◆ Pixel coordinate grounding data:
+===+
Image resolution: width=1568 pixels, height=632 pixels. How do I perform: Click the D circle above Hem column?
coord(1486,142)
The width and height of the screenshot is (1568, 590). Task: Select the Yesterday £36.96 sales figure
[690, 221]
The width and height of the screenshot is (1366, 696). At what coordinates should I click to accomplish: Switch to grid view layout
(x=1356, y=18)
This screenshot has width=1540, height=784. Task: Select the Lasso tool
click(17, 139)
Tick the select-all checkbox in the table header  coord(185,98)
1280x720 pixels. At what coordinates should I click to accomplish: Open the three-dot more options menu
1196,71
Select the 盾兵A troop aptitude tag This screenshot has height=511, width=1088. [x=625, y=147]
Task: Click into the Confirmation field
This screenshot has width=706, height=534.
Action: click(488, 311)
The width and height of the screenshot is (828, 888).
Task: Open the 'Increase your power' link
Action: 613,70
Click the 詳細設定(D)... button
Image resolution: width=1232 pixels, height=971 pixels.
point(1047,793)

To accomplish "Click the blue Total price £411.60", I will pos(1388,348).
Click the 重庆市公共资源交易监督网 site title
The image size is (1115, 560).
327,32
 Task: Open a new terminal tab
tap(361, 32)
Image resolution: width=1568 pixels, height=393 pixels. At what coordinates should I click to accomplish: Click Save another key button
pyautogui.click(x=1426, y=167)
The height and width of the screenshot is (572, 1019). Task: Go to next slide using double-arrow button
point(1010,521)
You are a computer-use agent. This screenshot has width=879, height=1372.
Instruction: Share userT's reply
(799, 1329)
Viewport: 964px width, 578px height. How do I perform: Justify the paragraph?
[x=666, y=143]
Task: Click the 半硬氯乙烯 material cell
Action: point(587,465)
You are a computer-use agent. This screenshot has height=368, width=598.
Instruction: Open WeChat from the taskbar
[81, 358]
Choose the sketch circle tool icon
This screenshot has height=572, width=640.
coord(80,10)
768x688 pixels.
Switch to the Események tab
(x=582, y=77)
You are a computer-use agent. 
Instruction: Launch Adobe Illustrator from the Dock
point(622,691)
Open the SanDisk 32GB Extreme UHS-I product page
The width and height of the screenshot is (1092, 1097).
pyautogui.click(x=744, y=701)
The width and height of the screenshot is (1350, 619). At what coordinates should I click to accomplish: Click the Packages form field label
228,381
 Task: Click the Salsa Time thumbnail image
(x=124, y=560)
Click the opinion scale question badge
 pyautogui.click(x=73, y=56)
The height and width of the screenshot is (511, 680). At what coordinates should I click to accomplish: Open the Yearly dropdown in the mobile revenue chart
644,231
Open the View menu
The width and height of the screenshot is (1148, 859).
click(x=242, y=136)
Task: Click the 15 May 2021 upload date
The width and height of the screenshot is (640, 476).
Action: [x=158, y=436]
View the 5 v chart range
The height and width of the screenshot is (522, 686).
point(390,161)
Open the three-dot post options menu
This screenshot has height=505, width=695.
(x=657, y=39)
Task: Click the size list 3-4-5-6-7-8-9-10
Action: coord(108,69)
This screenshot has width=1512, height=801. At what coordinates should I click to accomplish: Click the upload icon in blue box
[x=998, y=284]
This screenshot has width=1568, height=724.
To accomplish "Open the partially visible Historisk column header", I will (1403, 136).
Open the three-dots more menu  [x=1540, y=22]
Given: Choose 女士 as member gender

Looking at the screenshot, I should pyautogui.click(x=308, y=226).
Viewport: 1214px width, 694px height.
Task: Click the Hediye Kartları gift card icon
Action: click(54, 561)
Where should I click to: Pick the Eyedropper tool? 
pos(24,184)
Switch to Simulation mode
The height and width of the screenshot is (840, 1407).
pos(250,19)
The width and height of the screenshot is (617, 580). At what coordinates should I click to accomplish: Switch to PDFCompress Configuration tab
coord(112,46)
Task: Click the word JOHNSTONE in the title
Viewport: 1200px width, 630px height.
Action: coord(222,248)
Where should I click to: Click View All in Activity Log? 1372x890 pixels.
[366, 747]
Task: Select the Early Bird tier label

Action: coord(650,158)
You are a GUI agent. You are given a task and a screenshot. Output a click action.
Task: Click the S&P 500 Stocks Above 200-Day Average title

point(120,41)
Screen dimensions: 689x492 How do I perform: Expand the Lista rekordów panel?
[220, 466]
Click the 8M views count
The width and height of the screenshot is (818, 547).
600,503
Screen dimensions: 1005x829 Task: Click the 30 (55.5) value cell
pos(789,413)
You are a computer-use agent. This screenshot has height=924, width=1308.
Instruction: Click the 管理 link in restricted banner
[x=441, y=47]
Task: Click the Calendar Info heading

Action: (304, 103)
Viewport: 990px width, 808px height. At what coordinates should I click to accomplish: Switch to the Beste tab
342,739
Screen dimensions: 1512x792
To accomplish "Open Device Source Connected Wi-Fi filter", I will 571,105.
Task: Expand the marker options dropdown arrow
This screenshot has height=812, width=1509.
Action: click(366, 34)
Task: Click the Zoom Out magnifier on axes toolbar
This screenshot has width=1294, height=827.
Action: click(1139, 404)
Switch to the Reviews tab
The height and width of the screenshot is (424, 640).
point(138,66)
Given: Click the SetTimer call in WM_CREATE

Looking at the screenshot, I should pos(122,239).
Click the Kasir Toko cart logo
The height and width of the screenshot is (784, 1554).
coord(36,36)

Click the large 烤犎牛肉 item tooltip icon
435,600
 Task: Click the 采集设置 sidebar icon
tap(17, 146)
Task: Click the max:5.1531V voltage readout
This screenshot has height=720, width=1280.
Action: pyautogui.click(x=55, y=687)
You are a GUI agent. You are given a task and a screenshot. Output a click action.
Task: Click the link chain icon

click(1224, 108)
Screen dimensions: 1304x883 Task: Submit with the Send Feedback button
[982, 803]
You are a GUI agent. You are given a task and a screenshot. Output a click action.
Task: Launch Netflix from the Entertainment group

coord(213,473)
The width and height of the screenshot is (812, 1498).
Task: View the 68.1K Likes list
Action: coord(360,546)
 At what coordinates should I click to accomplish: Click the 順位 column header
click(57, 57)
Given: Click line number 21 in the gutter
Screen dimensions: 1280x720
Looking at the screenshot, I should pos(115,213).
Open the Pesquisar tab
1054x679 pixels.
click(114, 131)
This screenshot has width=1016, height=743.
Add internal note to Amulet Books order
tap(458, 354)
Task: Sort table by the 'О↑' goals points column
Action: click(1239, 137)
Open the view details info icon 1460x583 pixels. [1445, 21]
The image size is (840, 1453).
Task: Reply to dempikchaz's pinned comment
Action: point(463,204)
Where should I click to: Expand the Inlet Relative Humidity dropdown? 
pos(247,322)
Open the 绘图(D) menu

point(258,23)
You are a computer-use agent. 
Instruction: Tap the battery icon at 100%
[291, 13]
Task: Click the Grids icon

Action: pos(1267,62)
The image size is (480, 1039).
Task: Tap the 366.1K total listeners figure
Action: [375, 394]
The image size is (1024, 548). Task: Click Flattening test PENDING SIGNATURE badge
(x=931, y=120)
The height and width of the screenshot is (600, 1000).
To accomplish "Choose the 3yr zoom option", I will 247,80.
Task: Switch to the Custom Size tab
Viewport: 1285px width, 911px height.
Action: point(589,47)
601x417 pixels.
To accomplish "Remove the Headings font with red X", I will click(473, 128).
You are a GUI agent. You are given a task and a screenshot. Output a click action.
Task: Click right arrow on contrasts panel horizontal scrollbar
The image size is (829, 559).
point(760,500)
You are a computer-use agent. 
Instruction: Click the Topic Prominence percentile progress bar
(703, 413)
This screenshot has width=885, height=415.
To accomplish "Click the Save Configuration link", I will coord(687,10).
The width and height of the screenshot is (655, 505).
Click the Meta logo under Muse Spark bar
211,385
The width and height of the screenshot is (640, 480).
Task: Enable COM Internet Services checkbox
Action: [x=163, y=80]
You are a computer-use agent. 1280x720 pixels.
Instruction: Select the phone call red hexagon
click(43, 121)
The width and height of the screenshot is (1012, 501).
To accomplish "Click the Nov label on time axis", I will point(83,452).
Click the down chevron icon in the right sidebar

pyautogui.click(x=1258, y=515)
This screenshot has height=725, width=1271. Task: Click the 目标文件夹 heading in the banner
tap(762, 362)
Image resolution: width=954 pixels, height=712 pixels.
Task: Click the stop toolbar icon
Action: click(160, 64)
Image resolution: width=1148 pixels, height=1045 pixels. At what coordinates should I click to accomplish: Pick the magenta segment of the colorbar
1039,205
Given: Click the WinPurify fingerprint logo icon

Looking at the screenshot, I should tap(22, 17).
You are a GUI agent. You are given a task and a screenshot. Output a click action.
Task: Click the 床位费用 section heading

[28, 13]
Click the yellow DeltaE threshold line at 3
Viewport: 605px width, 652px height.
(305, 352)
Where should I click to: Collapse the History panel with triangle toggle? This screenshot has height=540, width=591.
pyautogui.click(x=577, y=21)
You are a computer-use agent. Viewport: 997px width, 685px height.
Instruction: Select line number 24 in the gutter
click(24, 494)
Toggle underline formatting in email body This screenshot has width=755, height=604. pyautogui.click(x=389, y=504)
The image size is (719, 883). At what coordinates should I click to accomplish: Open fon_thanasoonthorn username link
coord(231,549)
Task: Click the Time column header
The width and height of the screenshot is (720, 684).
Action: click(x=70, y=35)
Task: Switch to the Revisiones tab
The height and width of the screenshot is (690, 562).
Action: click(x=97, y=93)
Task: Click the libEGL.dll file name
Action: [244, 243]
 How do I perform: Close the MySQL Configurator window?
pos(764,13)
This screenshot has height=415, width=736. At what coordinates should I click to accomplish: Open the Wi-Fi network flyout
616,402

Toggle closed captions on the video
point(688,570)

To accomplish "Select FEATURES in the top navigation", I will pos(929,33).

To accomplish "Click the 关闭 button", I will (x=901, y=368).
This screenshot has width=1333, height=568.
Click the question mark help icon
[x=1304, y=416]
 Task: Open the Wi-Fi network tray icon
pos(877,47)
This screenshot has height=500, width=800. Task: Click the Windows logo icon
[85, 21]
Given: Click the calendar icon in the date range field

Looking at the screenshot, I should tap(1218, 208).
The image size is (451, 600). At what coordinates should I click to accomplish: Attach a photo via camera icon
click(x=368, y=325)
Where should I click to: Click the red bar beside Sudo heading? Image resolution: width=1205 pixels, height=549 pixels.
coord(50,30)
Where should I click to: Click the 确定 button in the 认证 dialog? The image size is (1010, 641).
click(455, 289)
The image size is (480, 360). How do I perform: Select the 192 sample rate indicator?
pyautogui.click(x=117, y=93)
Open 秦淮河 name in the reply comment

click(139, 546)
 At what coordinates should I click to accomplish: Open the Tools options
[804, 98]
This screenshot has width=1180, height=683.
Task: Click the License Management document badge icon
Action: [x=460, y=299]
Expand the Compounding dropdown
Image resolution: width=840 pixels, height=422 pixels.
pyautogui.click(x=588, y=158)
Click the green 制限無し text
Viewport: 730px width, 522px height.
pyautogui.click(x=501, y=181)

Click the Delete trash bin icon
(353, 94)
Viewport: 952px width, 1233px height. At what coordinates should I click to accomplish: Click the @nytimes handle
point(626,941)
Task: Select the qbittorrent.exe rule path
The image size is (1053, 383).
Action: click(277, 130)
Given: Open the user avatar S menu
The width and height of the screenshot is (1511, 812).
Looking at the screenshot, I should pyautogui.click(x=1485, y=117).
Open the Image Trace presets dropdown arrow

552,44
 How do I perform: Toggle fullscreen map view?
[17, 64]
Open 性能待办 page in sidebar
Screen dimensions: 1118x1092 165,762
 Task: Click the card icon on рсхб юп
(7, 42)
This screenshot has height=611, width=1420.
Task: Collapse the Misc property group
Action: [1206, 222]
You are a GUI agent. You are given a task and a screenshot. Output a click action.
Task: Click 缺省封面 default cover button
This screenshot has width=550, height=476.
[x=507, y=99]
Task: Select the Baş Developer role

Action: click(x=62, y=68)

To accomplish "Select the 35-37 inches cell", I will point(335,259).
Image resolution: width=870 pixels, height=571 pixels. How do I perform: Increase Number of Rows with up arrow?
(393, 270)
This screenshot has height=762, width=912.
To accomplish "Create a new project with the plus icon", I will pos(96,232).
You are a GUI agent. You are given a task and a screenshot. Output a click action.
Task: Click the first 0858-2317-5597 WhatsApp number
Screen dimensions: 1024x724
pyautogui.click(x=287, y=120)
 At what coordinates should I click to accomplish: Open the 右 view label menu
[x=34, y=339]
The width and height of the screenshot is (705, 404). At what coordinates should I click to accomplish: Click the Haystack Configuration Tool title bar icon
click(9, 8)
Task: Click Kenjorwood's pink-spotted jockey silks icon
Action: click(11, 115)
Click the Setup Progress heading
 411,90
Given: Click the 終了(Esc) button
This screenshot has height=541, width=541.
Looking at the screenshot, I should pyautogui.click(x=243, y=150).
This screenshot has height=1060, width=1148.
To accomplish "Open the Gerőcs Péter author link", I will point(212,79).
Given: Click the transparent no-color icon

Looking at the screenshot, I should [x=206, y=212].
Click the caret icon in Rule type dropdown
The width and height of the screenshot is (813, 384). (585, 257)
+===+
◆ Action item: Copy out every line from the records that has the word "computer".

◆ Written response:
You are a computer-use agent. This screenshot has width=879, height=1372.
You are a computer-use agent. This screenshot has height=368, width=598.
You are a computer-use agent. 
You are a computer-use agent. This screenshot has height=924, width=1308.
You are a computer-use agent. 
You are a computer-use agent. 
You are a computer-use agent. 1280x720 pixels.
You are a computer-use agent. Viewport: 997px width, 685px height.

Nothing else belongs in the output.